## 抜粋本文
神栖を訪ねようと出発したのは11月初旬でした。
昨年末から歩き始めた房総半島が台風15号による広範囲で甚大な被害、さらに10月中旬には台風19号で再び被害のニュースが伝えられました。
千葉方面に向かう列車に乗ることも、少々気が引ける時期でした。
銚子までは千葉駅から総武本線の各駅停車に乗りました。
車窓から見る風景はあちこちで倒木が目につきましたが、それを除けば普段の通勤通学時間帯の風景のようで、少し安堵したのでした。
横芝あたりから、沿線にブルーシートで屋根を覆われた家が所々見えました。
家の作りを見ると新しくて頑丈そうなのに屋根が飛ばされた家もあれば、古くて傾きかけているような家でも大丈夫だったところもあるようでした。
そして風が強そうなイメージがある銚子に近づくにつれて、青いシートはほとんど見かけなくなりました。

## データ部分
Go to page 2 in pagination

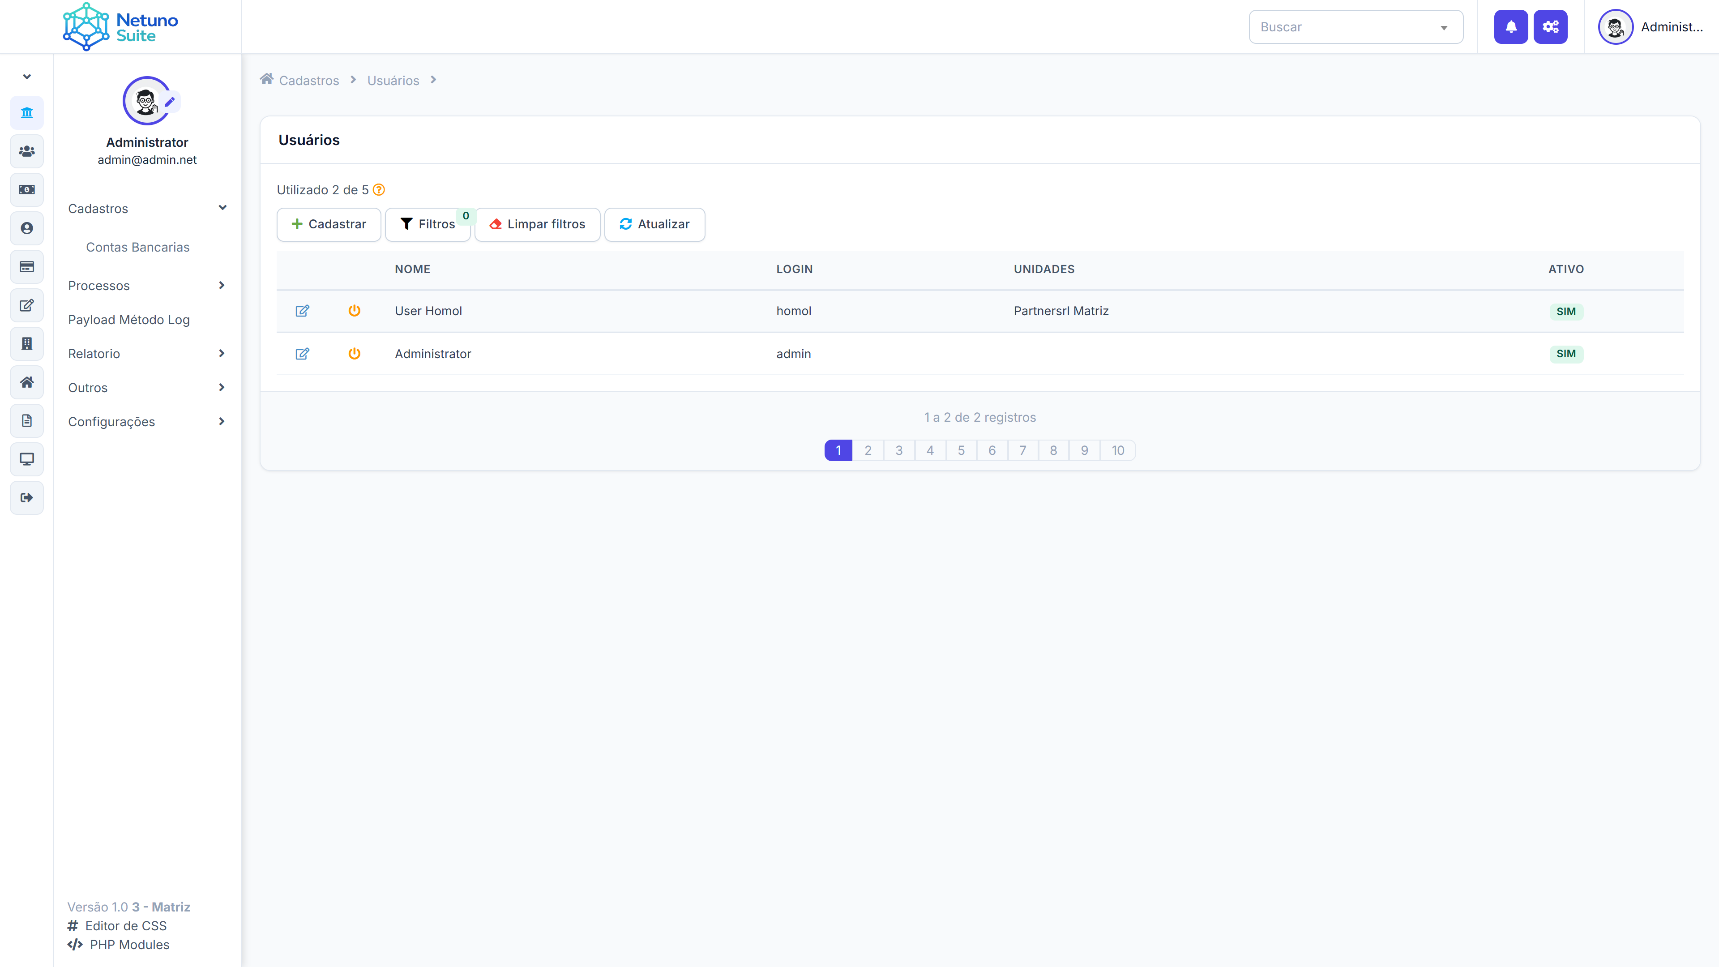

## やること
台風被害の残る沿線を銚子へ向かう紀行文を、最後の文のあとから書き継いでください。

## 記述回答
畑が多くなり、無事に育ったキャベツを収穫されている方々の姿が見えました。
人生の中で、数えるほどしか収穫の時期がないことが身につまされる一年でした。
何が命運をわけるのだろう、そんなことを考えているうちに銚子駅につきました。
*バスで神栖市を走る*
ここからは、鹿島神宮駅までの路線バスに乗りました。
出発してすぐに、利根川の河口にかかる銚子大橋を渡りました。昨年末に利根川河口を見た時に、いつかは渡ってみたいと思っていたことが実現しました。歩いて渡るには風も強そうですし、河岸いっぱいまで流れている水を見たら足がすくみそうですから、バスでよかったかもしれません。
橋を渡ると波崎の町に入りました。水産物加工場があちこちにあり、港町のようです。
少しずつバスは上り、台地のような場所になりました。すぐそこに太平洋側があるのですが、海はほとんど見えず、海岸沿いにある風力発電の羽と塔の一部が見える風景です。
砂丘だったのだと思うような乾燥した場所には、大きな樹木は見かけず、松の苗木を育てている場所だけが目立ちました。
ずっとこんな感じの風景だろうと思っていたら、舎利という地区に入って一変しました。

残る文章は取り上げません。